Rosing might not be a murderer, but he was certainly a vicious rapist. He had strangled Maisy when he raped her. He would have had this cross on him, in his pocket, when he went back downstairs to find Lady Claire Jellicoe, and put his filthy hands upon her, and drag her down the garden, and try once more to satisfy himself with violence.

The man in the bed didn’t look like a rapist. He looked small and diminished, swathed in a bandage that wound around his head like a dowager’s cap. But he looked like he was coming round, as Claire waved a vial of strong-smelling salts close under his nose.

“Wake up, Rosing,” he growled close to the bastard’s ear. “I’ve come to finish what I started.”

It would be an easy thing to kill him here and now. Tanner had told himself that if given another chance he would kill him. He had come here with just that intention riding like a whip at the back of his mind. It would be all too easy. And no one would ever know.

“Tanner.”

Claire would know.

But killing Rosing now would be a mercy, and save the man the ironic horror of recovering just so he could be hanged. And it would certainly satisfy the savage bloodlust coursing through Tanner’s veins. But choking the life out of Rosing just the way he had choked the life out of Maisy Carter would only serve to push Tanner closer to the noose.

“Tanner,” she said again, stronger this time. “Look at me.”

It was enough. Enough to remind himself that he was not an animal—a ravening beast with no brain to guide his heart. No matter his savage lust for revenge, he could choose.

He could choose, he had told Claire. And so he would.

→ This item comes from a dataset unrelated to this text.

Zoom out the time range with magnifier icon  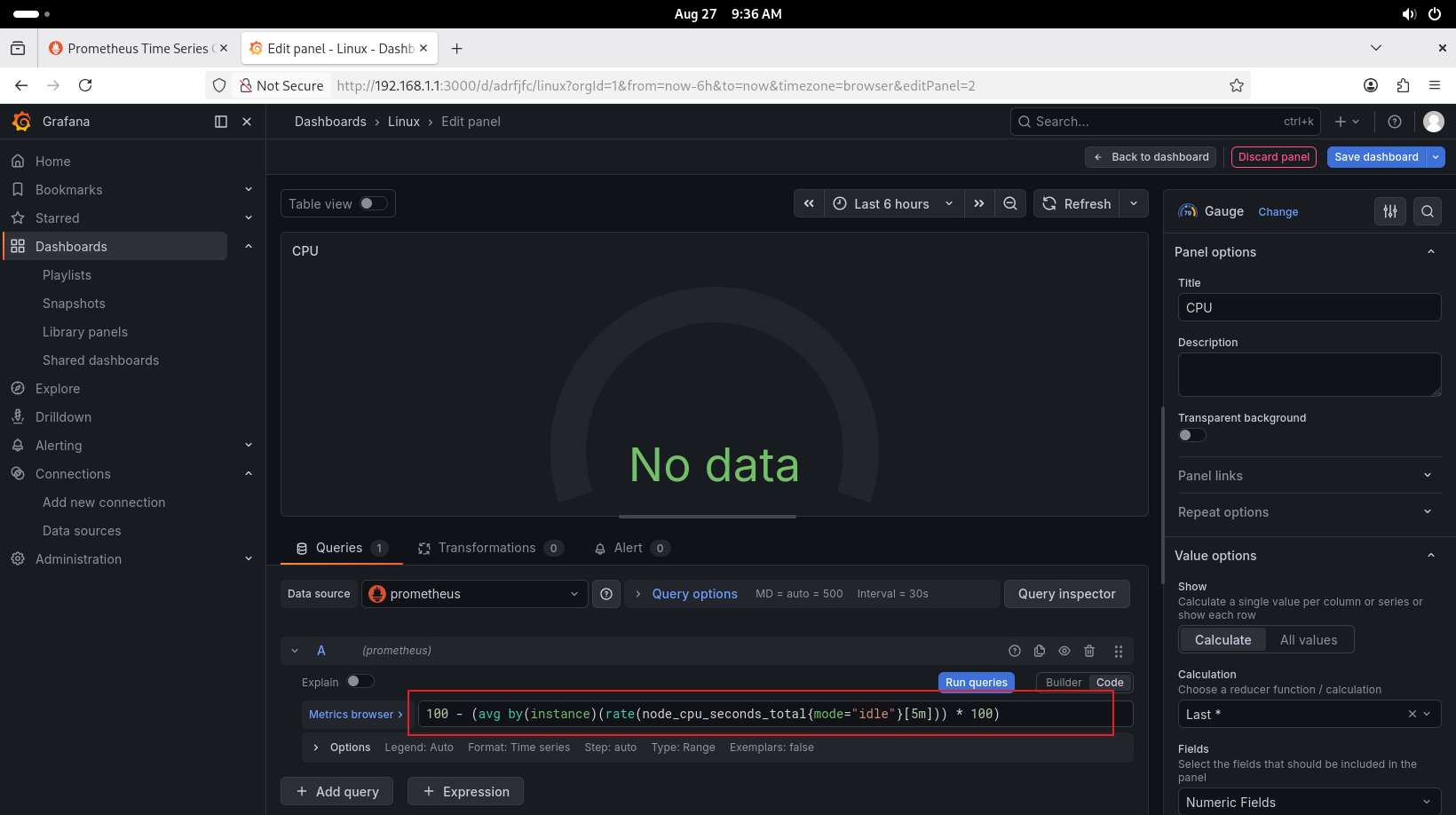[1010, 203]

He would choose the right course.

Tanner shifted his focus to Rosing, staring up at them with a muzzy combination of fear and disassociation that must come from the laudanum. “Tell us what you did.”

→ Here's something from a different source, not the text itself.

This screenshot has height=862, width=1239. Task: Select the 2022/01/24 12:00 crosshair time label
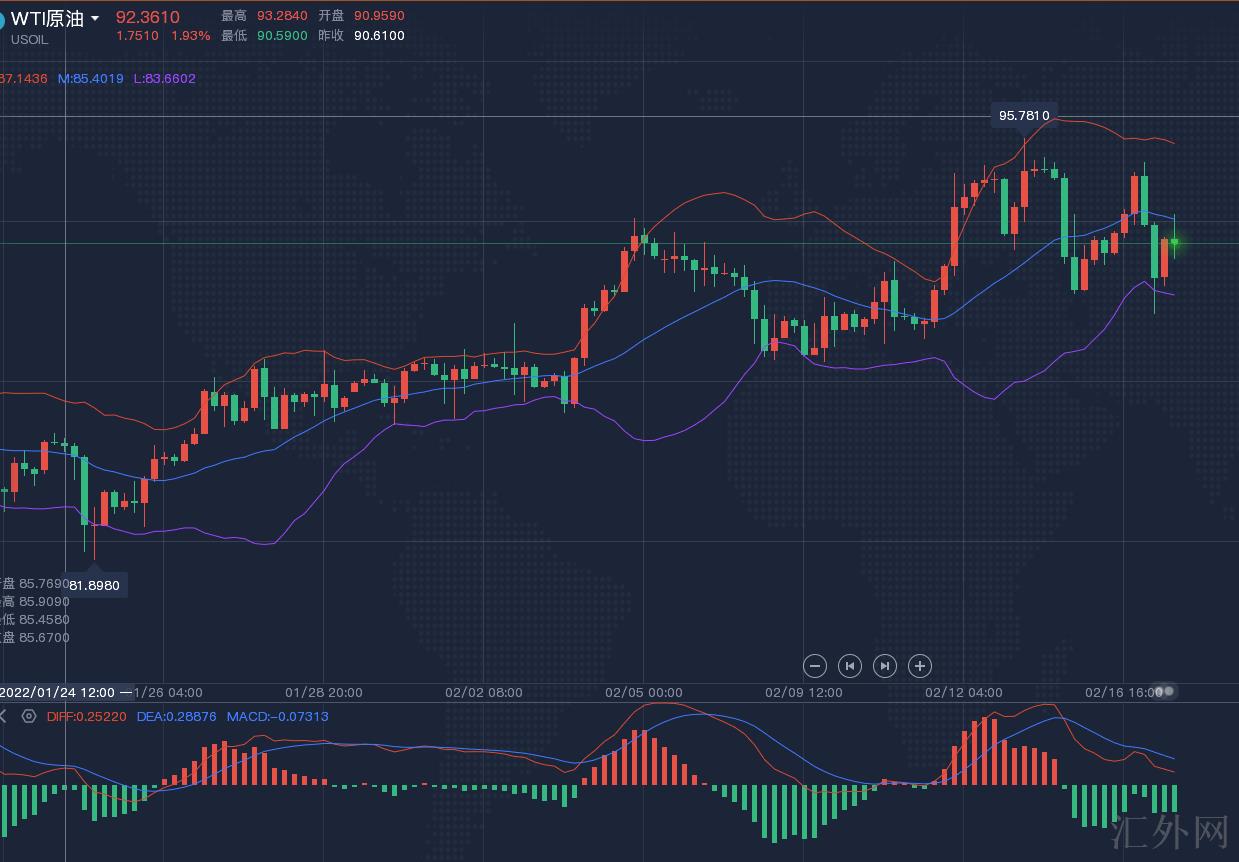point(58,692)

Rosing transferred his wide, startled gaze to Claire. In the dim light from the single candle her white muslin dress was illuminated, making her look like an avenging angel come down to take God’s vengeance.

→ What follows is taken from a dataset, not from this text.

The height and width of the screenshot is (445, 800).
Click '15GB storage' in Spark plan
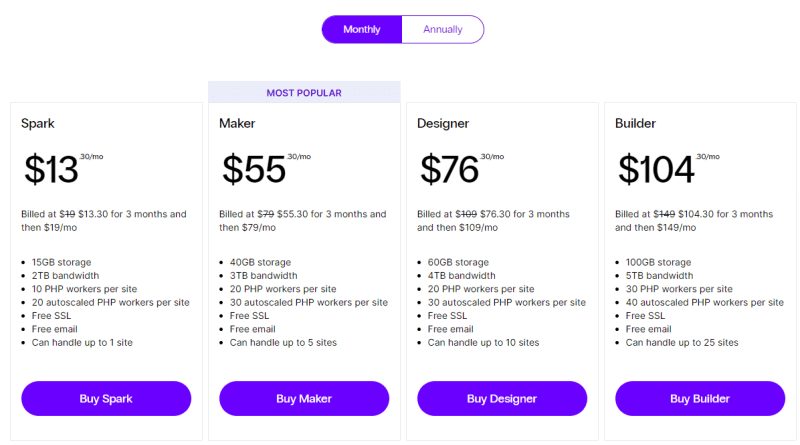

She said, “Tell us about Maisy Carter. I know what you did to me. But now I want to hear you admit what you did to Maisy Carter.”

Rosing’s gaze darted unevenly back and forth between the two of them and then at the door, as if he might find some salvation there. But perhaps he realized he wouldn’t, because he looked back to Claire before he said, “I don’t know what you’re talking about.”

His voice was a dry, weak scrawl, and Tanner saw Claire, being the kindhearted person she was, transfer her gaze to the glass of water on the table. “Should I give him water, Claire, for his dry throat?” Tanner asked. “Or should I break his other leg, so he tells you the truth?”

She flinched a little at the violence in his voice. But not as much as Rosing, who looked like he was trying to crawl out of the bed. Tanner leaned his weight onto the sheets, trapping the man beneath the linen. “What’s it to be, Claire?”

“The leg.”

Ah, that was his girl. His immaculate avenging angel.

“No.” Rosing’s protest was stronger. “No, please. I don’t know who you’re talking about.”

“The maid,” Tanner clarified for him. “The maid you raped before you tried to rape Lady Claire Jellicoe.”

Rosing’s wide, dark gaze swung back to Claire.